RECORDS TO USE =
○ ○ ○ ○

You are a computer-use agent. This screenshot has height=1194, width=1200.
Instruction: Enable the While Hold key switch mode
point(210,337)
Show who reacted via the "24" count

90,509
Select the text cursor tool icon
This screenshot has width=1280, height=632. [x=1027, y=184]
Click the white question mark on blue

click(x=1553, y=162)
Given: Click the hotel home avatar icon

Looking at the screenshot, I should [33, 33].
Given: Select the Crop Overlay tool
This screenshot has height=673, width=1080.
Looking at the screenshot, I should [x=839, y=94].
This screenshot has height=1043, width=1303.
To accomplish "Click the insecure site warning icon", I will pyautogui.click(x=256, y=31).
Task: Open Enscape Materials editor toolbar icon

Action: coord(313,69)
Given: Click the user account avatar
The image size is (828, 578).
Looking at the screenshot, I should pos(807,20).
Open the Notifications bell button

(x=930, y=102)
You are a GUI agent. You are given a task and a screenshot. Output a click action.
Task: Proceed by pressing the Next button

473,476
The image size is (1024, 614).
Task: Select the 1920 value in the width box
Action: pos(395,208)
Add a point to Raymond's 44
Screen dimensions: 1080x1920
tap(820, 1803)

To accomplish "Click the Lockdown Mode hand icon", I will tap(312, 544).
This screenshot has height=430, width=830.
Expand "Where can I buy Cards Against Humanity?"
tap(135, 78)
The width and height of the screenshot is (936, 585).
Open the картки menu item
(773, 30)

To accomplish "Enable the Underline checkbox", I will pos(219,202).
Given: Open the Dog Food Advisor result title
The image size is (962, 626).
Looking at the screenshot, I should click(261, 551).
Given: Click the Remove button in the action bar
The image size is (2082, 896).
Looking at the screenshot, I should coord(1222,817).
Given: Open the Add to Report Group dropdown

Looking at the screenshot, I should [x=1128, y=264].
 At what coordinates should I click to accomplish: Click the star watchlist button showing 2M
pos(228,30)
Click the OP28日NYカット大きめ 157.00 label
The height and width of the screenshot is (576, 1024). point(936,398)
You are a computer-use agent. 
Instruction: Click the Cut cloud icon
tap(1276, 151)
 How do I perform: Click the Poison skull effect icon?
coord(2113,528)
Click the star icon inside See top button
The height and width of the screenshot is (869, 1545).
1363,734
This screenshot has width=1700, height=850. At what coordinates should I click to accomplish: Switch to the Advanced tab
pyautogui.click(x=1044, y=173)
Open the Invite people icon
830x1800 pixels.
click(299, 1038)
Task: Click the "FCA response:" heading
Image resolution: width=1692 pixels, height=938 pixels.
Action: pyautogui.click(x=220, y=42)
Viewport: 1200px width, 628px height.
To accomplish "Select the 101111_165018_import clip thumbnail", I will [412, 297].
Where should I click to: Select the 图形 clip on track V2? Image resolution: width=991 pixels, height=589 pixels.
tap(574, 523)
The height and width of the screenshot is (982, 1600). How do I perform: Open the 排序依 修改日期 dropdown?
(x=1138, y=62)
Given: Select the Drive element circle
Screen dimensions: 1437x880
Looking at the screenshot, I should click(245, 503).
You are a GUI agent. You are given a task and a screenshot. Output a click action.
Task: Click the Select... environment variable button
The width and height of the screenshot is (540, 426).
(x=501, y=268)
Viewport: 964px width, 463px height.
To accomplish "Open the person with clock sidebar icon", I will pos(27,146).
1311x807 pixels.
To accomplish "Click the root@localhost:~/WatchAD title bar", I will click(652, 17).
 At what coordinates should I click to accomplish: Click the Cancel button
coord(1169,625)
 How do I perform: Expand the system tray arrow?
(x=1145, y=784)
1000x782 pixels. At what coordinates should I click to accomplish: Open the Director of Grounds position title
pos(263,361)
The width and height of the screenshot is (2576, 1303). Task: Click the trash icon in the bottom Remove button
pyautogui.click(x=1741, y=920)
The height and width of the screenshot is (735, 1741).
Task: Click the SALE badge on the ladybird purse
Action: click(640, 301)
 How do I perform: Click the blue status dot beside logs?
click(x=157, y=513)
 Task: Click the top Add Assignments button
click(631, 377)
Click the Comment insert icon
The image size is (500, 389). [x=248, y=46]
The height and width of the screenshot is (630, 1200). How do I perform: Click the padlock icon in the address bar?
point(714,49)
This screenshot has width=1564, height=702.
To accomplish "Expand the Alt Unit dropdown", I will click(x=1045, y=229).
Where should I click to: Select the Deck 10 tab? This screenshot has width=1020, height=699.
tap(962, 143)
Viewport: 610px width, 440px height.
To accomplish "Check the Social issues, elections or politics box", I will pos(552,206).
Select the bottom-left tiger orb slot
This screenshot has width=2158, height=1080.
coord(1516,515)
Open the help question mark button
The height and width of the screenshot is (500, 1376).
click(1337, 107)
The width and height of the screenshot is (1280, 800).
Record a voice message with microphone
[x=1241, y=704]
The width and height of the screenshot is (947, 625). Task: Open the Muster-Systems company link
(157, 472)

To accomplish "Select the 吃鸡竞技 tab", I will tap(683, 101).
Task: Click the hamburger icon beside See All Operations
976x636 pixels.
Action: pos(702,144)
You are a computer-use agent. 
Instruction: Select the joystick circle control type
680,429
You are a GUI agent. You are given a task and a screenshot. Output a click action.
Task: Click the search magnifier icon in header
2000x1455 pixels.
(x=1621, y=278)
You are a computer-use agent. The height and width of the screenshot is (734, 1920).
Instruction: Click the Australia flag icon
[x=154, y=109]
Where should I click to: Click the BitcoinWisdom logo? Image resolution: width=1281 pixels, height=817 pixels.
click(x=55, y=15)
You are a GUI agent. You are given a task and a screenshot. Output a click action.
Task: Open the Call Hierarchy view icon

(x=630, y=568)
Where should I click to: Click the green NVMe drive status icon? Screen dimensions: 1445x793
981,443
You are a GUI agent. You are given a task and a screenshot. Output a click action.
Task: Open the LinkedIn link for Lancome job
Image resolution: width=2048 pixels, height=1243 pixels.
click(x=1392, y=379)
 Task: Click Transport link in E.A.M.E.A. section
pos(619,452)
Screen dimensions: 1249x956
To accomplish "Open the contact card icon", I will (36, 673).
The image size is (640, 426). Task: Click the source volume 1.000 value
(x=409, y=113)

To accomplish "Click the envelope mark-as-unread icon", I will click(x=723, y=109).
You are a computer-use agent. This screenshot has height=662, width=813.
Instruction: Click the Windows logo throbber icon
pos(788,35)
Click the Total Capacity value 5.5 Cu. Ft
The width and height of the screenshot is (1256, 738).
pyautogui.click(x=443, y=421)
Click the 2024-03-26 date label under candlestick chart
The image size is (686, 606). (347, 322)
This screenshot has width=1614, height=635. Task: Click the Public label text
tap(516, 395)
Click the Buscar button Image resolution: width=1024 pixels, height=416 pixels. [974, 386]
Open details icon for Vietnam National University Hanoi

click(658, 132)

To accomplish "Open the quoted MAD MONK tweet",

○ ○ ○ ○

TASK DESCRIPTION =
Each line above must be reproduced exactly.

TASK RESULT =
You are a computer-use agent. This screenshot has height=1194, width=1200.
Instruction: Enable the While Hold key switch mode
point(210,337)
Show who reacted via the "24" count

90,509
Select the text cursor tool icon
This screenshot has width=1280, height=632. [x=1027, y=184]
Click the white question mark on blue

click(x=1553, y=162)
Given: Click the hotel home avatar icon

Looking at the screenshot, I should [33, 33].
Given: Select the Crop Overlay tool
This screenshot has height=673, width=1080.
Looking at the screenshot, I should [x=839, y=94].
This screenshot has height=1043, width=1303.
To accomplish "Click the insecure site warning icon", I will pyautogui.click(x=256, y=31).
Task: Open Enscape Materials editor toolbar icon

Action: coord(313,69)
Given: Click the user account avatar
The image size is (828, 578).
Looking at the screenshot, I should pos(807,20).
Open the Notifications bell button

(x=930, y=102)
You are a GUI agent. You are given a task and a screenshot. Output a click action.
Task: Proceed by pressing the Next button

473,476
The image size is (1024, 614).
Task: Select the 1920 value in the width box
Action: pos(395,208)
Add a point to Raymond's 44
Screen dimensions: 1080x1920
tap(820, 1803)

To accomplish "Click the Lockdown Mode hand icon", I will tap(312, 544).
This screenshot has height=430, width=830.
Expand "Where can I buy Cards Against Humanity?"
tap(135, 78)
The width and height of the screenshot is (936, 585).
Open the картки menu item
(773, 30)

To accomplish "Enable the Underline checkbox", I will pos(219,202).
Given: Open the Dog Food Advisor result title
The image size is (962, 626).
Looking at the screenshot, I should click(261, 551).
Given: Click the Remove button in the action bar
The image size is (2082, 896).
Looking at the screenshot, I should coord(1222,817).
Given: Open the Add to Report Group dropdown

Looking at the screenshot, I should [x=1128, y=264].
 At what coordinates should I click to accomplish: Click the star watchlist button showing 2M
pos(228,30)
Click the OP28日NYカット大きめ 157.00 label
The height and width of the screenshot is (576, 1024). point(936,398)
You are a computer-use agent. 
Instruction: Click the Cut cloud icon
tap(1276, 151)
 How do I perform: Click the Poison skull effect icon?
coord(2113,528)
Click the star icon inside See top button
The height and width of the screenshot is (869, 1545).
1363,734
This screenshot has width=1700, height=850. At what coordinates should I click to accomplish: Switch to the Advanced tab
pyautogui.click(x=1044, y=173)
Open the Invite people icon
830x1800 pixels.
click(299, 1038)
Task: Click the "FCA response:" heading
Image resolution: width=1692 pixels, height=938 pixels.
Action: pyautogui.click(x=220, y=42)
Viewport: 1200px width, 628px height.
To accomplish "Select the 101111_165018_import clip thumbnail", I will [412, 297].
Where should I click to: Select the 图形 clip on track V2? Image resolution: width=991 pixels, height=589 pixels.
tap(574, 523)
The height and width of the screenshot is (982, 1600). How do I perform: Open the 排序依 修改日期 dropdown?
(x=1138, y=62)
Given: Select the Drive element circle
Screen dimensions: 1437x880
Looking at the screenshot, I should click(245, 503).
You are a GUI agent. You are given a task and a screenshot. Output a click action.
Task: Click the Select... environment variable button
The width and height of the screenshot is (540, 426).
(x=501, y=268)
Viewport: 964px width, 463px height.
To accomplish "Open the person with clock sidebar icon", I will pos(27,146).
1311x807 pixels.
To accomplish "Click the root@localhost:~/WatchAD title bar", I will click(652, 17).
 At what coordinates should I click to accomplish: Click the Cancel button
coord(1169,625)
 How do I perform: Expand the system tray arrow?
(x=1145, y=784)
1000x782 pixels. At what coordinates should I click to accomplish: Open the Director of Grounds position title
pos(263,361)
The width and height of the screenshot is (2576, 1303). Task: Click the trash icon in the bottom Remove button
pyautogui.click(x=1741, y=920)
The height and width of the screenshot is (735, 1741).
Task: Click the SALE badge on the ladybird purse
Action: click(640, 301)
 How do I perform: Click the blue status dot beside logs?
click(x=157, y=513)
 Task: Click the top Add Assignments button
click(631, 377)
Click the Comment insert icon
The image size is (500, 389). [x=248, y=46]
The height and width of the screenshot is (630, 1200). How do I perform: Click the padlock icon in the address bar?
point(714,49)
This screenshot has width=1564, height=702.
To accomplish "Expand the Alt Unit dropdown", I will click(x=1045, y=229).
Where should I click to: Select the Deck 10 tab? This screenshot has width=1020, height=699.
tap(962, 143)
Viewport: 610px width, 440px height.
To accomplish "Check the Social issues, elections or politics box", I will pos(552,206).
Select the bottom-left tiger orb slot
This screenshot has width=2158, height=1080.
coord(1516,515)
Open the help question mark button
The height and width of the screenshot is (500, 1376).
click(1337, 107)
The width and height of the screenshot is (1280, 800).
Record a voice message with microphone
[x=1241, y=704]
The width and height of the screenshot is (947, 625). Task: Open the Muster-Systems company link
(157, 472)

To accomplish "Select the 吃鸡竞技 tab", I will tap(683, 101).
Task: Click the hamburger icon beside See All Operations
976x636 pixels.
Action: pos(702,144)
You are a computer-use agent. 
Instruction: Select the joystick circle control type
680,429
You are a GUI agent. You are given a task and a screenshot. Output a click action.
Task: Click the search magnifier icon in header
2000x1455 pixels.
(x=1621, y=278)
You are a computer-use agent. The height and width of the screenshot is (734, 1920).
Instruction: Click the Australia flag icon
[x=154, y=109]
Where should I click to: Click the BitcoinWisdom logo? Image resolution: width=1281 pixels, height=817 pixels.
click(x=55, y=15)
You are a GUI agent. You are given a task and a screenshot. Output a click action.
Task: Open the Call Hierarchy view icon

(x=630, y=568)
Where should I click to: Click the green NVMe drive status icon? Screen dimensions: 1445x793
981,443
You are a GUI agent. You are given a task and a screenshot. Output a click action.
Task: Open the LinkedIn link for Lancome job
Image resolution: width=2048 pixels, height=1243 pixels.
click(x=1392, y=379)
 Task: Click Transport link in E.A.M.E.A. section
pos(619,452)
Screen dimensions: 1249x956
To accomplish "Open the contact card icon", I will (36, 673).
The image size is (640, 426). Task: Click the source volume 1.000 value
(x=409, y=113)

To accomplish "Click the envelope mark-as-unread icon", I will click(x=723, y=109).
You are a computer-use agent. This screenshot has height=662, width=813.
Instruction: Click the Windows logo throbber icon
pos(788,35)
Click the Total Capacity value 5.5 Cu. Ft
The width and height of the screenshot is (1256, 738).
pyautogui.click(x=443, y=421)
Click the 2024-03-26 date label under candlestick chart
The image size is (686, 606). (347, 322)
This screenshot has width=1614, height=635. Task: Click the Public label text
tap(516, 395)
Click the Buscar button Image resolution: width=1024 pixels, height=416 pixels. [974, 386]
Open details icon for Vietnam National University Hanoi

click(658, 132)

To accomplish "Open the quoted MAD MONK tweet",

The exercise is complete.